Rather than continuing to build and maintain increasingly complex issuing infrastructure in-house, lenders are being encouraged towards a managed-services model that promises faster deployment, lower operational strain and more room for front-end innovation.

The agreement will allow Nexi to deliver end-to-end managed issuing products for banks offering Visa cards in the German market.

In practical terms, that means financial institutions can access a ready-made operating model spanning implementation, compliance, operations and ongoing product development, while focusing their own internal resources on customer propositions and commercial growth.

Germany is a significant proving ground for this approach. It is a market where banks face mounting pressure from digital-native competitors, rising consumer expectations and an expanding list of security, tokenisation and regulatory requirements.

Against that backdrop, the attraction of outsourcing much of the issuing stack is becoming more obvious.

A Shift from Building In-House to Buying Capability

What makes the Nexi –Visa partnership notable is that it reinforces a structural shift already gathering pace across European payments. Banks are moving away from the idea that every element of payments infrastructure must be internally developed and controlled.

Instead, many are concluding that industrialised third-party platforms can deliver scale and resilience more efficiently.

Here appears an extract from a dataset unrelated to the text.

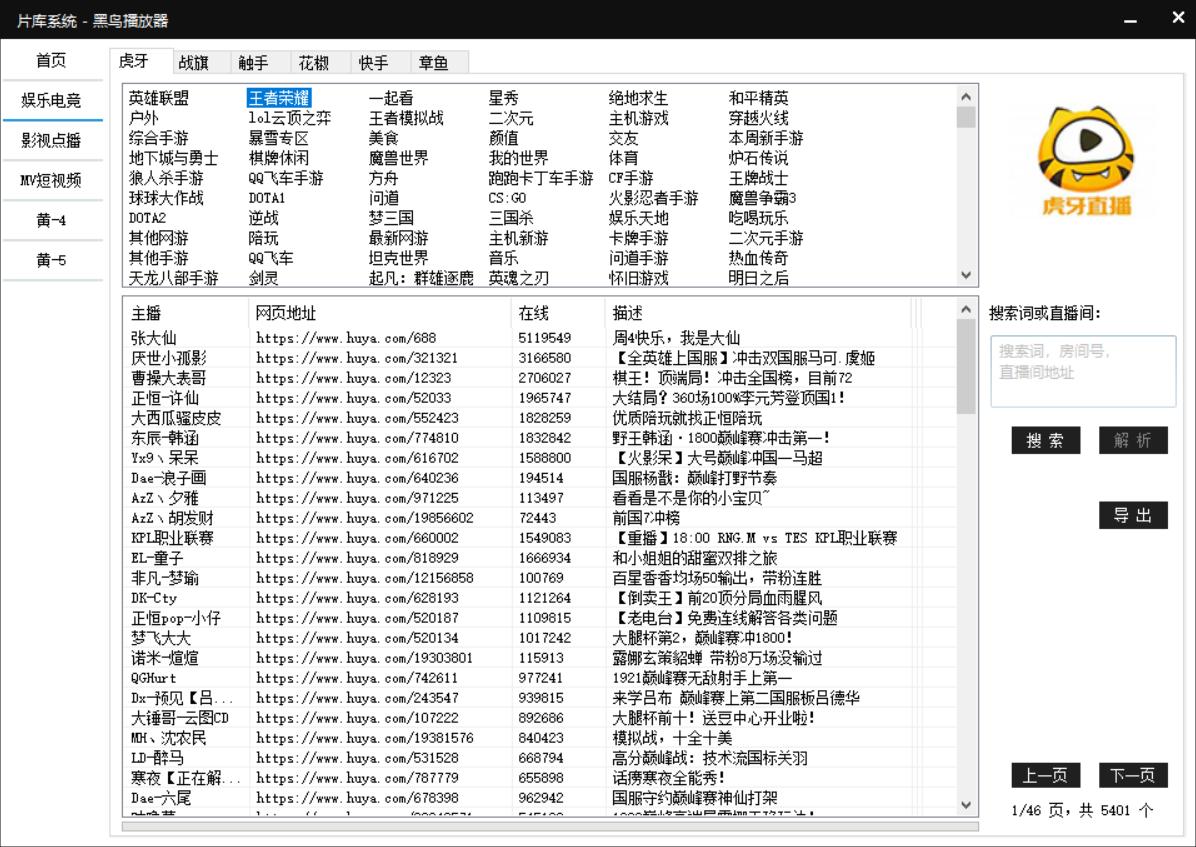Click the category list scrollbar up arrow
The width and height of the screenshot is (1196, 847).
(x=964, y=95)
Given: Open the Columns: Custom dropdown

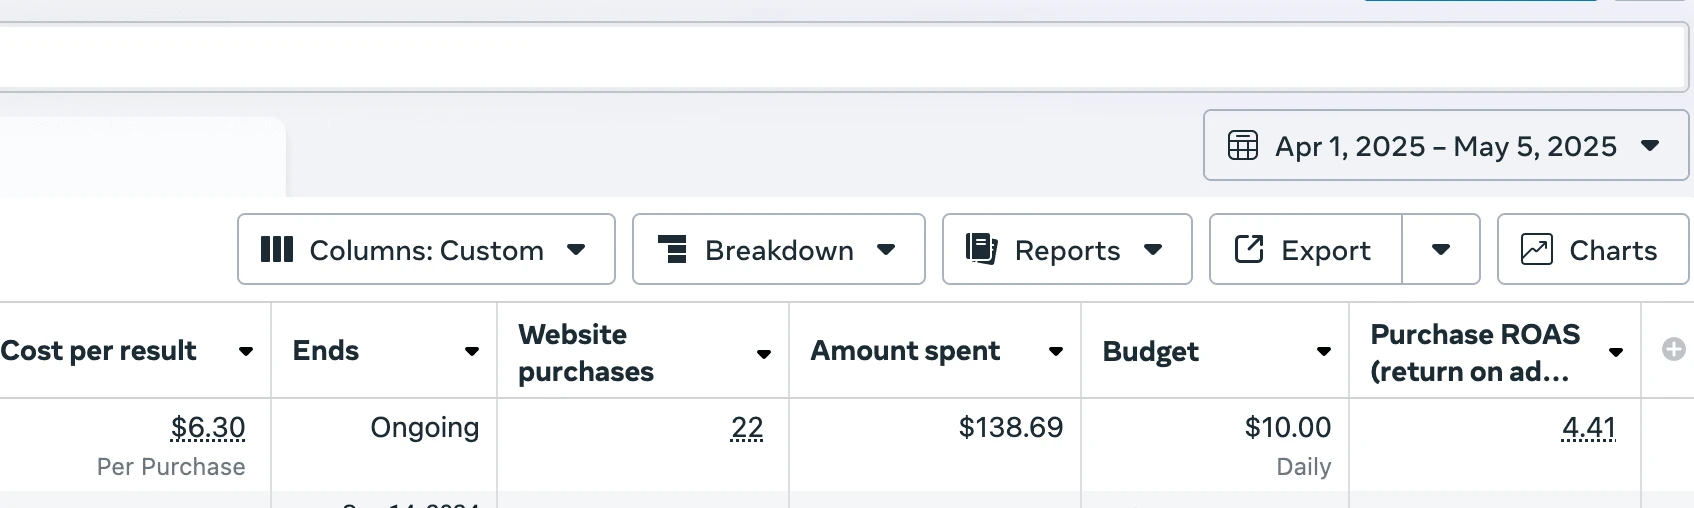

Nexi’s proposition is built around this logic. Its managed issuing model, already used in Italy, is designed to remove the operational burden that often slows down card programme development.

For German banks, that could mean launching new offerings without committing substantial internal technology capacity or becoming entangled in complex back-end change programmes.

The collaboration also reflects Visa’s interest in remaining deeply embedded in the next phase of issuing transformation. By aligning with Nexi, the network is helping shape how banks access innovation, security features and digital capabilities in a more outsourced environment.

Why the German Market Matters

Germany has historically been a demanding market for payments transformation, not least because of its regulatory discipline, entrenched banking structures and cautious pace of infrastructure change.

That is precisely why this deal matters. If a fully managed issuing model gains traction there, it strengthens the case for similar arrangements elsewhere in Europe.

Through Nexi Ready, banks will be able to roll out more tailored card propositions, including premium products for affluent customers, SME cards with embedded controls and youth-focused digital-first offerings.

The commercial significance lies in speed and flexibility: banks can bring differentiated products to market while relying on a scalable issuing backbone.

More Than a Bilateral Partnership

This is not simply a distribution agreement between two payments groups. It is a statement about where card issuing is heading.

As compliance demands rise and customer expectations continue to shift, the value in payments is moving away from owning commodity infrastructure and towards designing compelling user experiences.

For German banks, the Nexi-Visa partnership offers a route to that future. For the wider European market, it may serve as a blueprint for how issuing modernisation is likely to unfold over the next several years.